By WANG MINGJIE in London | China Daily Global | Updated: 2019-12-12 10:41


Financing infrastructure projects in countries and territories within the region covered by the Belt and Road Initiative is not only an opportunity but a responsibility because it will ensure work meets high environmental standards, according to experts.

Globally, 70 percent of greenhouse gas emissions come from the construction and operation of infrastructure. Because countries covered by the initiative, which is also known as the BRI, will host significant new infrastructure in the coming decades, sustainable low-carbon development will be critical for decades to come.

Experts from the financial and industrial sectors say it is possible to meet climate goals without sacrificing core development objectives among Belt and Road projects.

Speaking at the UK-China Green Finance Showcase, Jason Eis, executive director of the economics consultancy Vivid Economics, said achieving climate commitments and developing infrastructure projects "do not have to be in conflict".

"Where we are today, the cost of many green alternatives has come down quite significantly, whilst the risks of locking in high-carbon infrastructure … remain," Eis said. "So, meeting the energy access and energy security goals, and improving the transport of these countries, all of these can be achieved at a relatively low margin cost.
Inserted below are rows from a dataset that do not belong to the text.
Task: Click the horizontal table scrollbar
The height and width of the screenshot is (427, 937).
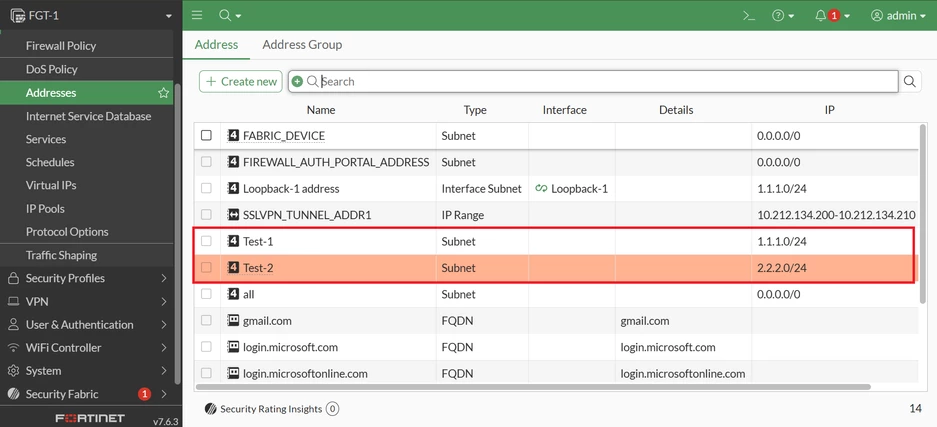Action: [532, 387]
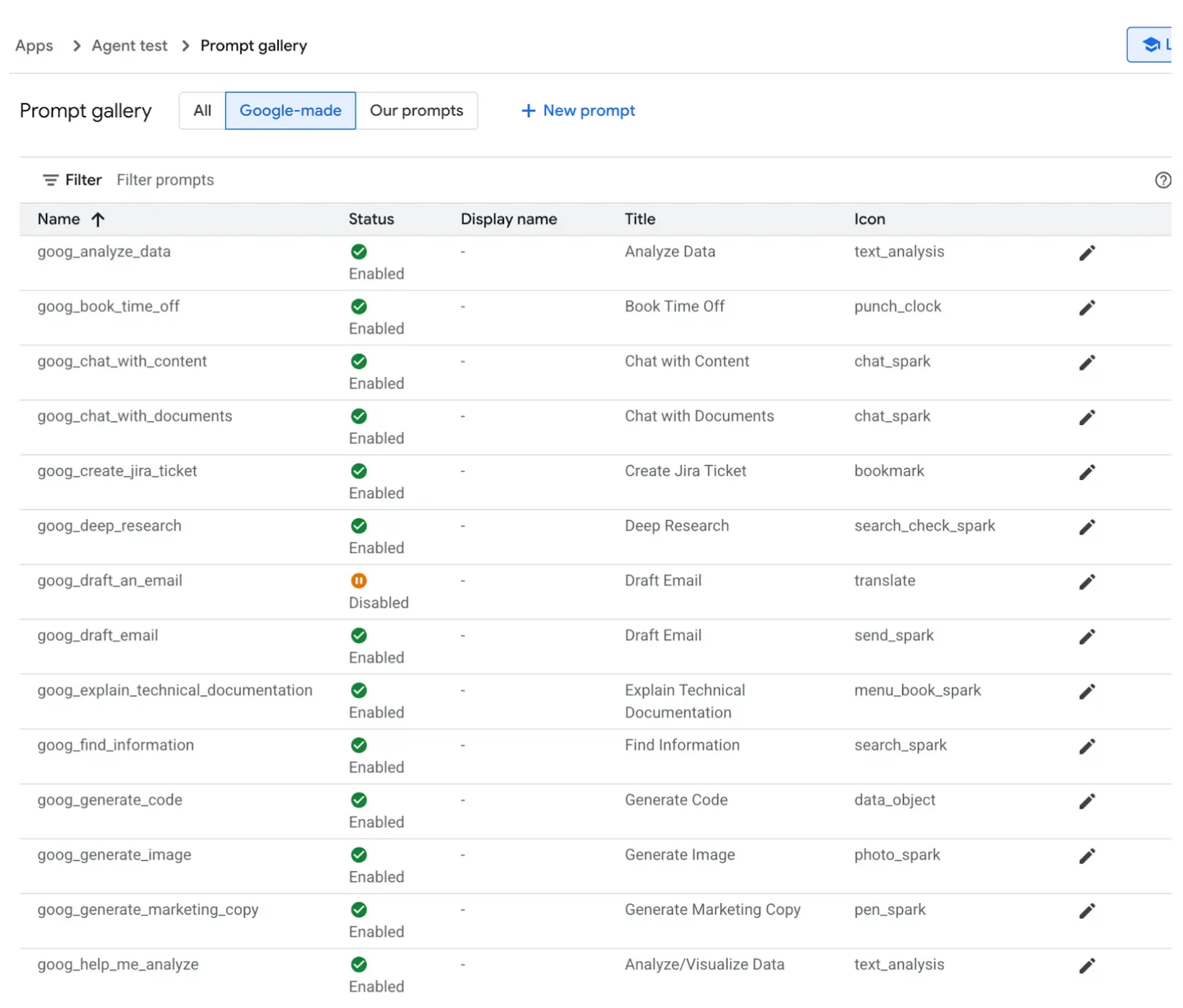Open the help question mark icon
The width and height of the screenshot is (1183, 1008).
(1162, 180)
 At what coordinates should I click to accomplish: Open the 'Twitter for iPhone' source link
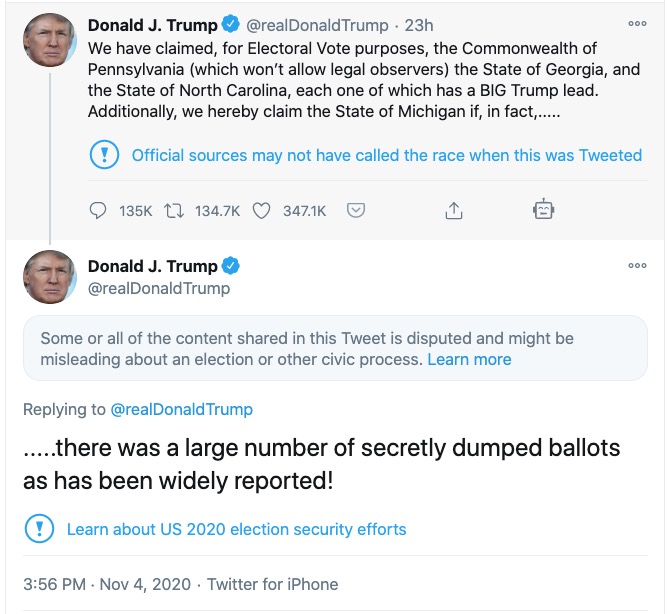(x=272, y=584)
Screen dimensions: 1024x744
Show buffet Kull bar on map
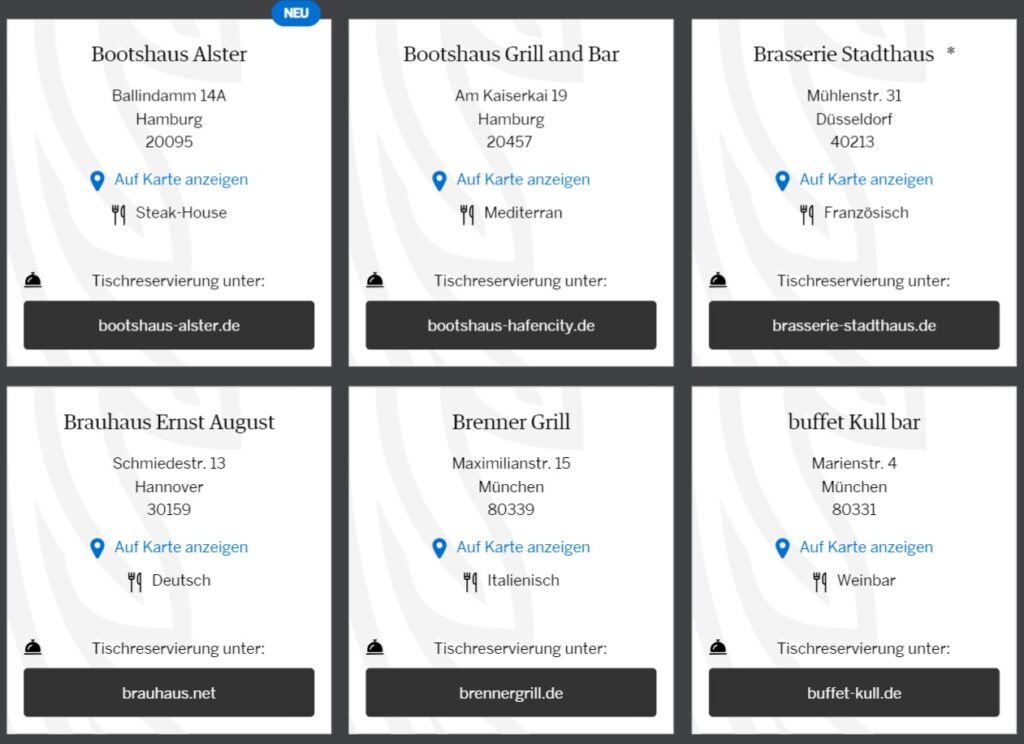pos(866,548)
Where there are conflicts, I think it is important that the finance institutions and the aid institutions seek to provide supplementary support so that you do not actually get too much trade-off ."

When it comes to de-carbonization, experts have raised difficult questions about equity and fairness between different parts of the world, prompting the establishment of climate finance mechanism such as the green climate fund. These aim to provide a compensatory mechanism between advanced economies and those that are emerging.

Craig Davies, head of climate resilience investments at the European Bank for Reconstruction and Development, said: "It is often in the emerging countries' own interests to invest in climate resilience, because they are vulnerable to the impact of climate change. Again, it is a question of compensatory mechanisms because many countries are experiencing severe climate change impacts."

Davies is convinced that it is possible to develop Belt and Road projects without damaging the climate and says the key is to have "more vision and forward thinking".

Taking Africa as an example, he said: "Ten years ago, millions of people in Africa did not have the access to telephones because they did not have the infrastructure and copper wires connecting every village. Now, they do not need the copper wires, because they have the mobile … They have leapfrogged the entire technology. They did not have to go through the same pathway Europe and North America did 80 years ago. Why cannot we imagine the same leapfrogging of technologies?"

Eis said greening the BRI is a long-term vision and, for it to be successful, "it would be useful and very socially positive knowledge sharing, if China were to take some of the requirements it's recently put into effect, essentially extending to the countries that it invests in".